Speaking of PCI-E lanes, I have to give some serious kudos to AMD for realizing enthusiasts have had enough of Intel forcing segmentation by artificially limiting the PCIe allocation of non-flagship CPUs. It is plainly insulting to see a $600 processor like the i9-7820X unable to run two graphics cards at full x16 speeds. Threadripper’s fully accessible 60 CPU-bound lanes will be a breath of fresh air for power users, both on the professional and gaming side of the equation.

As you may have already guessed, these massive thread-happy processors represent a poor value for any gaming-focused system. I’ve said this once and I will say it again: this isn’t an AMD-exclusive issue but rather one that’s endemic of every capable yet low-clocked 8+ core processors. When compared against the likes of Ryzen 5 / 7 or Intel’s i7 series, the i9 and Threadripper CPUs suffer from a serious case of framerate envy due to their very nature. Games love low latency and high frequencies and neither HEDT lineup really offers that combination.

Where the other shoe drops for Threadripper is that its framerates suffer more than Ryzen 7 did, to the point where we see simple Ryzen 5 processors matching or surpassing AMD’s $1000 wunderkind in several games. We’ll be testing some theories about this shortfall in the coming weeks, but it seems like AMD’s dual die design just doesn’t benefit the serial nature of many game engines.

There are some ways to mitigate - but not eliminate - these issues through the clever Memory Modes toggle, but it isn’t a miracle worker that can cure all ills. On one hand it is certainly nice to have a way to optimize a system to your needs, be it gaming or professional tasks. However, the entire process of entering the BIOS (or the Ryzen Master Utility), flipping a switch and then rebooting feels a bit like an inelegant kludge rather than a finely honed process worthy of a platform that’s launching in 2017. It makes rapidly switching between applications with different system loading profiles all but impossible. Luckily, even in the default Distributed Mode, performance is obviously still very respectable.
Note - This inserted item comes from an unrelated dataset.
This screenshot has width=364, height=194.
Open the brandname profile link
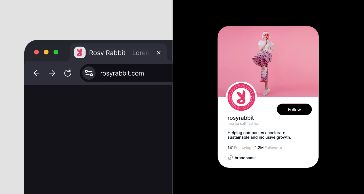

Actually taking the plunge into the Ryzen Threadripper platform isn’t for the faint of heart since you’ll need a beastly cooling system and power supply to keep these things within their operational specs. Much like the Intel i9-7900X, the Threadripper 1950X and 1920X run hot and consume gobs of power. Threadripper does indeed have some overclocking headroom, but try overclocking and things rapidly escalate to thermonuclear levels where even our triple-fan AIO had some trouble keeping up and power consumption increased by nearly 100W. Granted, some of this additional output is due to the fact that the CPUs needed a significant bump in voltages to reach stability, but there’s now a BIOS which is supposed to somewhat lower that threshold.

So there you have it. Like I said at the beginning of this conclusion, the way you view Threadripper will be largely dependent on what you do with your system. Professionals, prosumers or even gamers who need their system to crunch through other tasks while they frag away will certainly benefit from what’s being offered here, especially with the 1920X. On the other hand, I can’t imagine ever recommending Threadripper for someone who wants to assemble a pure gaming setup. People running a single high-end graphics card will be infinitely better served by Ryzen 7 or even the extremely versatile Ryzen 5 processors.

And yet Threadripper isn't just about price, performance and processing performance per watt. It also happens to be about the fulfillment of hopes and expectations of countless enthusiasts. Enthusiasts who, regardless of their preference for the blue or green sides, were hoping that in some way AMD would break the cycle of the planned obsolescence, high pricing structures and egregious feature cutting in the high-end desktop market. That’s exactly what happened and the end result is nothing short of spectacular.